All the hoses from the injectors to the nozzles should be the same length, and be sure to use clamps on both ends. Mount the injectors as close to the nozzles as permissible, I was able to construct a bracket out of metal joint pieces I found at the hardware store, they are normally used for joining pieces of wood together, they have lots of holes in them. I was able to mount my CNG injectors above the valve covers using bolts that were already on the engine. Be sure and use the correct nozzle size at the injectors, some kits comes with different sizes, some you need to drill out.
Splicing into the Gasoline Injector Harness
You may want to get a wiring diagram for the vehicle you are working on. You can get this from a shop that has ALLDATA or usually the local library has manuals you can photocopy. Some kits have their own injector harness with both male and female plugs. There are different plug types so be sure and get the correct ones for your vehicle. On kits that don’t come with harnesses you will need to splice into the harness yourself. On Aspirated kits it really doesn’t matter which injector wire you splice into since they are not looking at the injector signal. On Sequential kits you will need to tap into the negative (computer side) signal wire of each injector, all injectors have a common colored wire, this will be the positive wire, the negative wires will have a different colored wire for each injector, this will be the wire to tap into. As per the instructions you will need to match up the wiring (cylinder for cylinder) the CNG injector wires with the gasoline injectors. Do this using the wiring diagram provided with the kit. If you are hard wiring the injector wires, be sure and use soldier and heat shrink tubing. You can splice in close to the vehicles ECU or at the injector harness which ever is easiest.
1) Soldier all connections.
2) Use heat shrinks tubing to cover joint.
3) Diagram all wiring before cutting and splicing.
4) Install emulators and CNG ECU’s in protected, dry places.
5) Use relays in high amperage applications.
6) Make sure all circuits are properly fused.
7) Cover open wires with loom or tape. Give it a clean, neat, and professional look.
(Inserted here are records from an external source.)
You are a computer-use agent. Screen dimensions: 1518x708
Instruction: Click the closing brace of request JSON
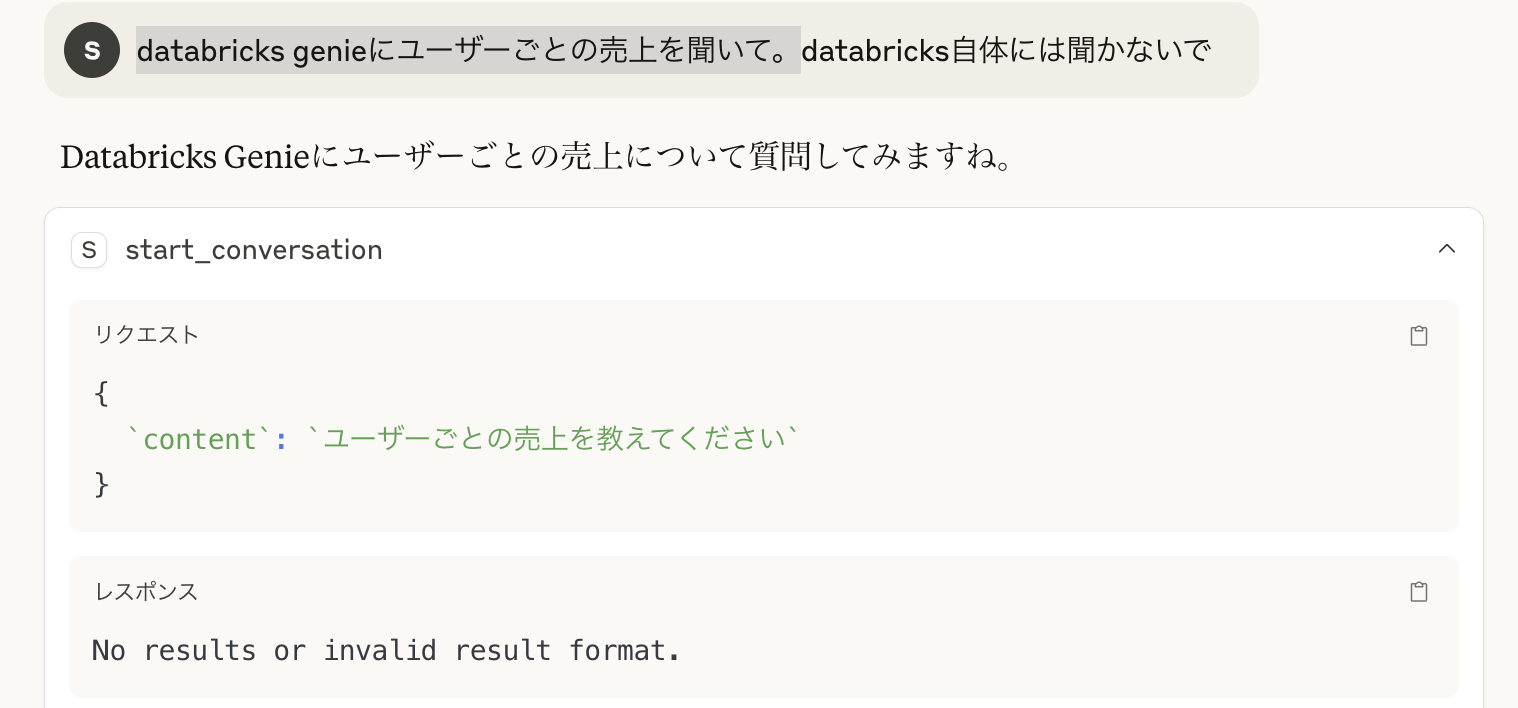coord(101,485)
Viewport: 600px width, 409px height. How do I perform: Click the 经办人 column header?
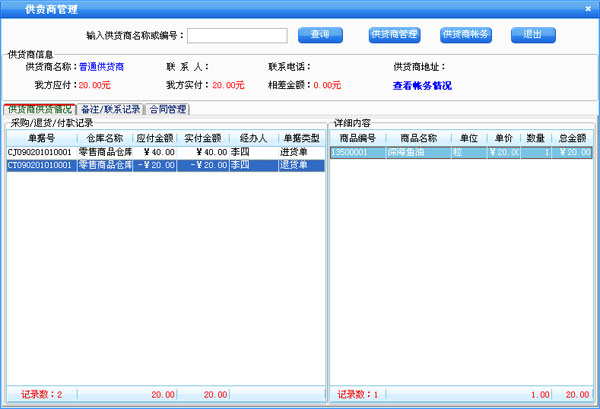(252, 138)
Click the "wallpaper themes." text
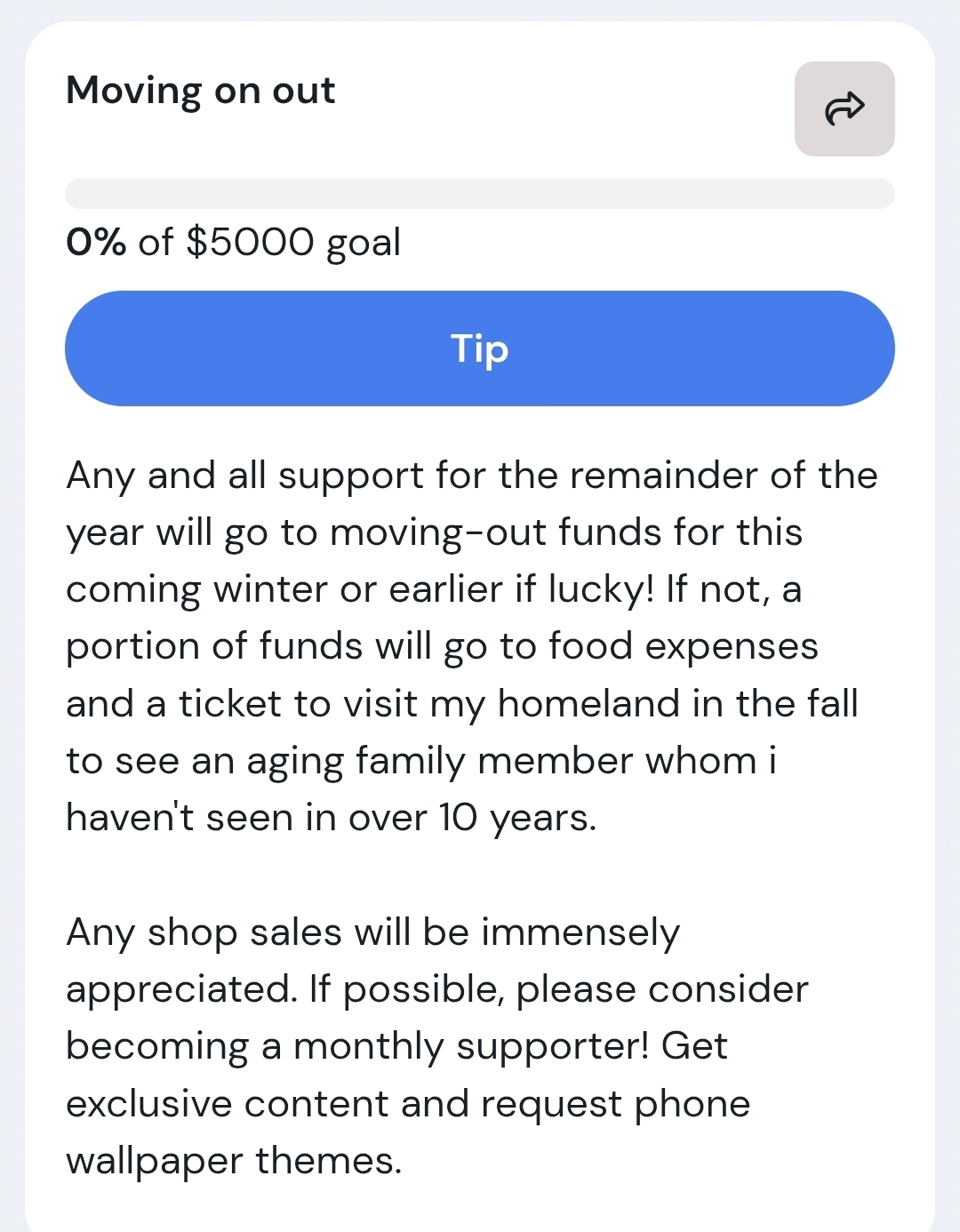Screen dimensions: 960x1232 point(234,1161)
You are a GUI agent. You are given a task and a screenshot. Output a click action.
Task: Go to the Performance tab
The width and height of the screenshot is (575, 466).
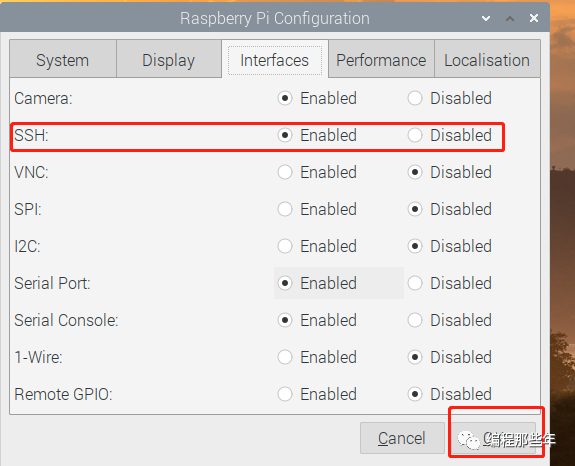click(381, 60)
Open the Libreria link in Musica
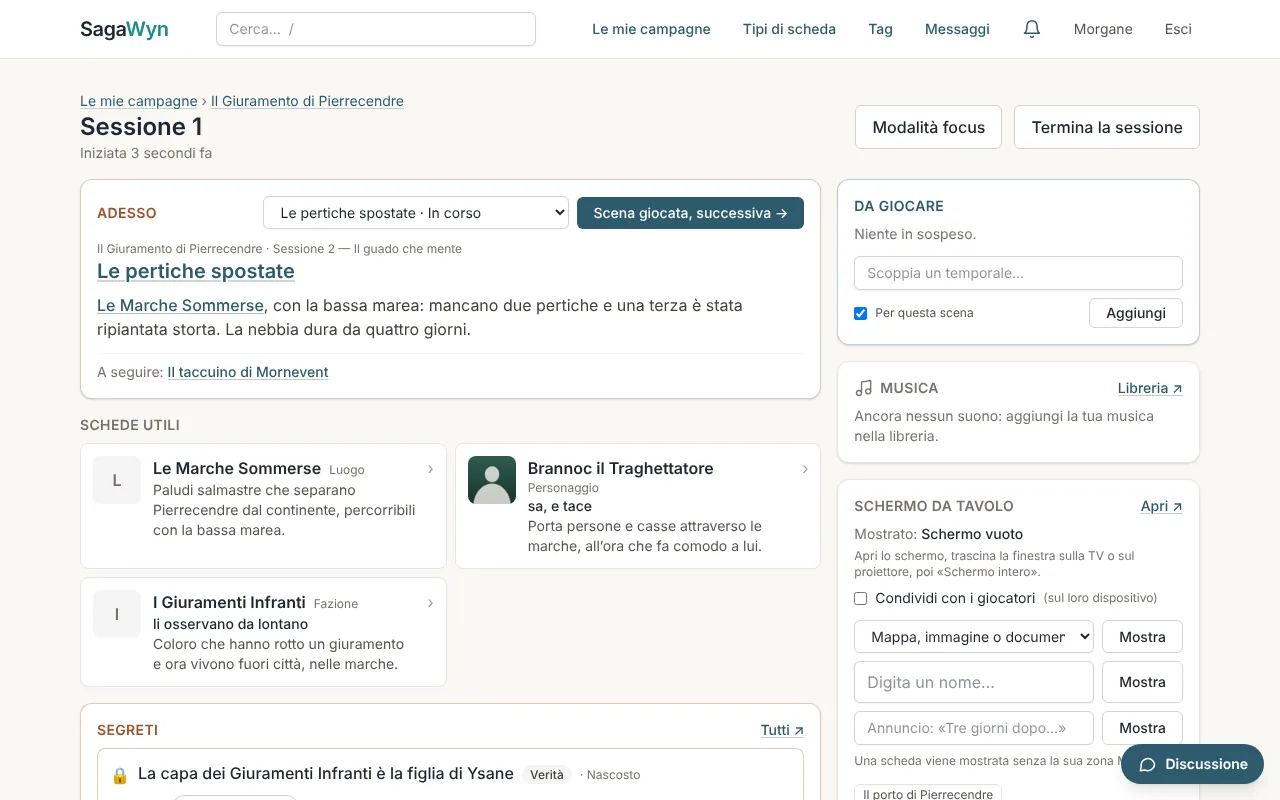 1150,388
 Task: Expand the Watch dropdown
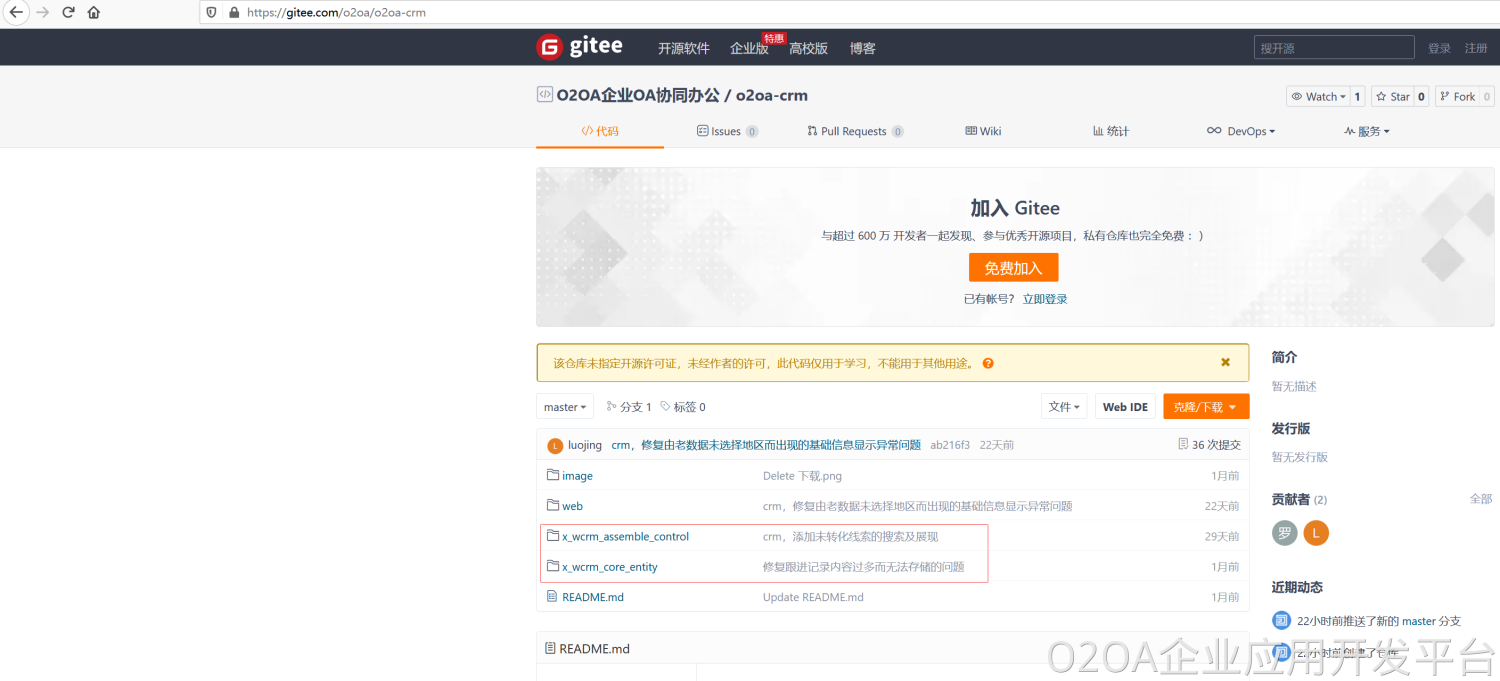1318,97
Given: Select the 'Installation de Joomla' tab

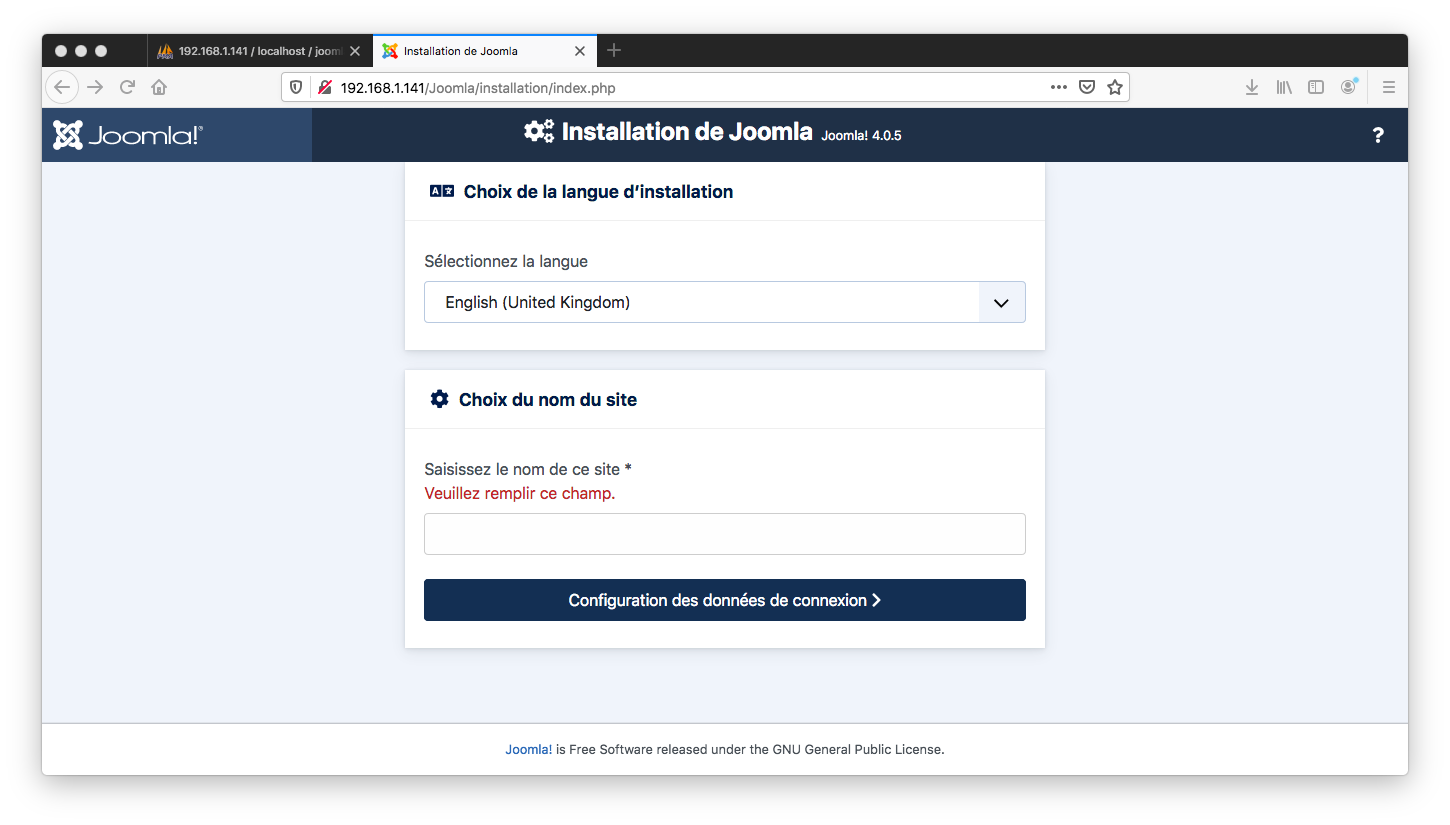Looking at the screenshot, I should [470, 50].
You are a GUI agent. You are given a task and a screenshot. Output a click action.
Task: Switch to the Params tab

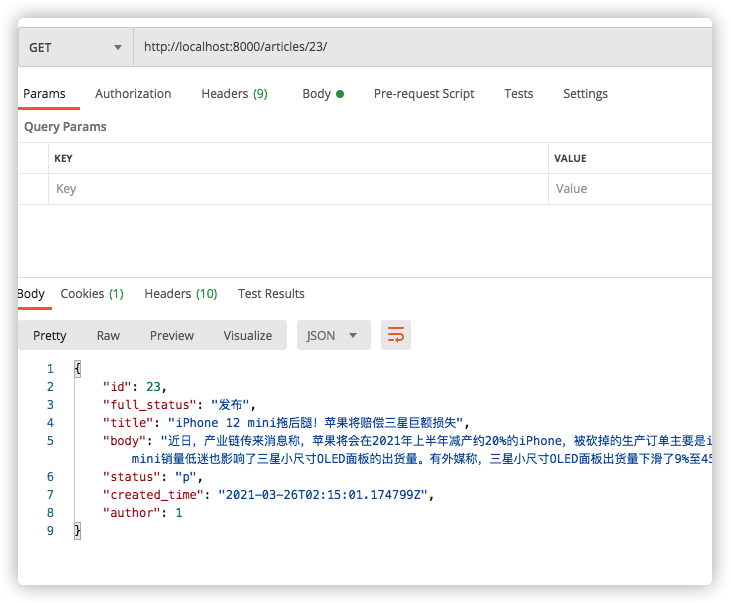coord(44,94)
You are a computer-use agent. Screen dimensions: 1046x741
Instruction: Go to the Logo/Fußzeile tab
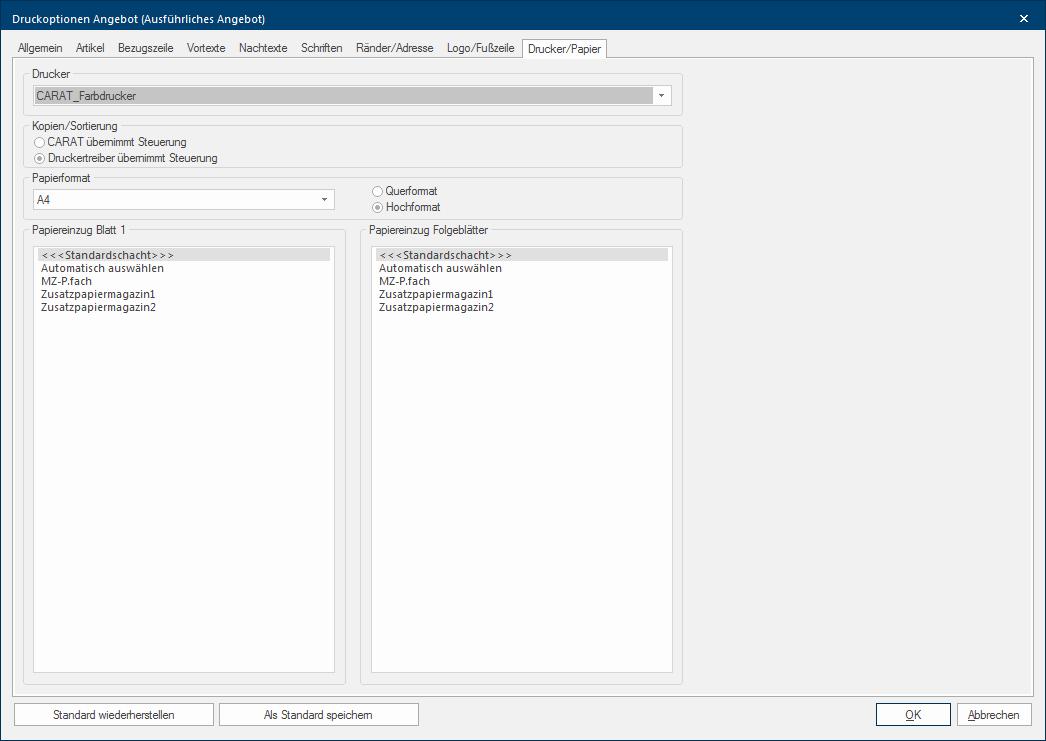[480, 48]
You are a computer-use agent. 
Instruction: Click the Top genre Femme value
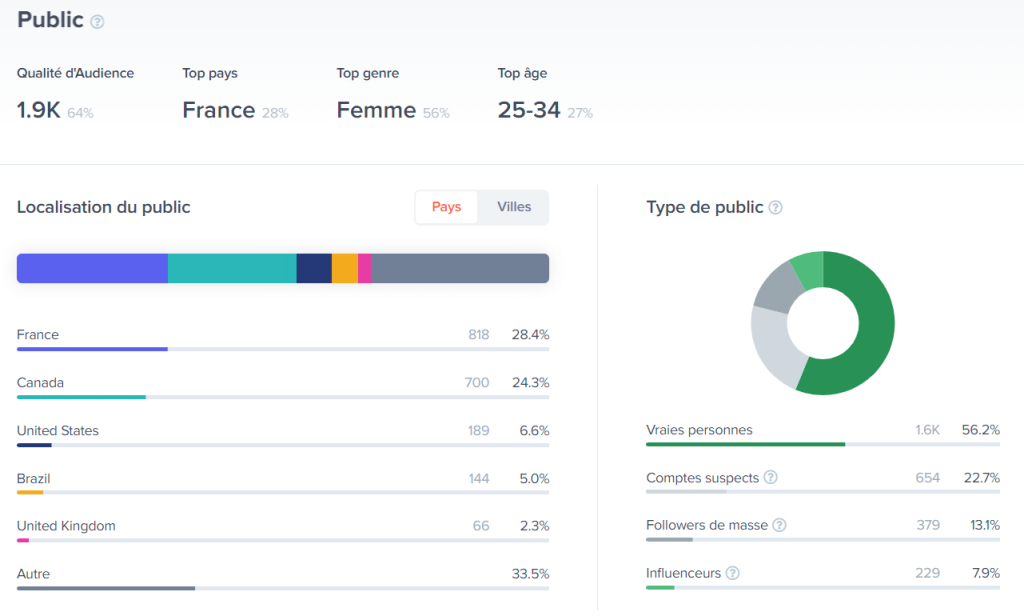coord(376,110)
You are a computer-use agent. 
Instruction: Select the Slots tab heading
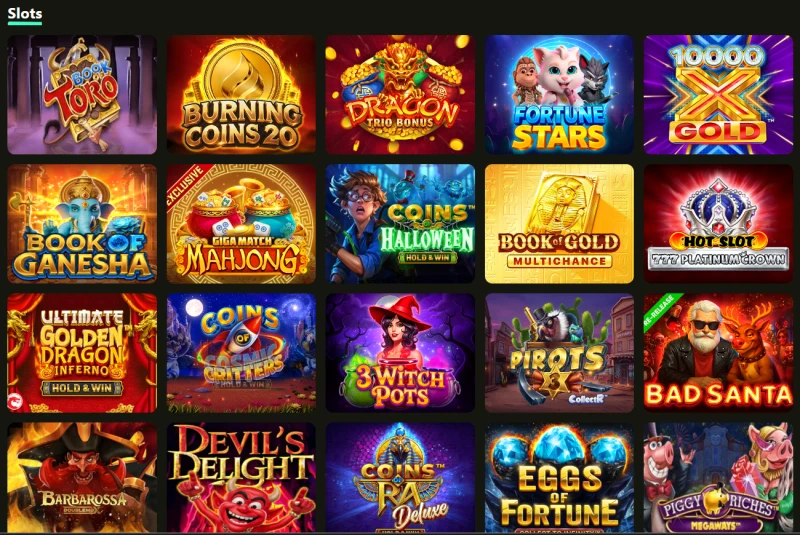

Finding the O2, Coil and TPS signal wires
O2 Sensor Signal Wire:
Some O2 sensors have 1 wire; some have 3 or maybe 4. The signal wire will have a voltage between 0.2-0.9 volts while running at operating temperature. What I do first is probe the wires with a DC voltmeter, with the key on – engine off. One wire will be 12V, two will be negative, and the last wire will be the signal wire (less than a volt). To be sure, probe it with a volt meter with the engine warm, and running, it will range up and down below a volt DC (between 0.2-0.9 volts).
Coil Signal Wire:
Whether a coil has two or four wires the signal wire (-) provides the RPM signal. If the engine has a coil for each cylinder the signal wire will be the one that has a different color than the other coils. This is where a wiring diagram and experience comes in handy. Most Ford vehicles need the RPM signal to come from the ECM of the Vehicle. You can also use the pulse signal from the injector wire; just make sure you tap into the side that goes to the ECM.
TPS Sensor Signal:
The TPS signal wire will vary in voltage as the throttle is opened and closed with the key on.
Wiring the Battery Positive, Ignition Positive and Grounds.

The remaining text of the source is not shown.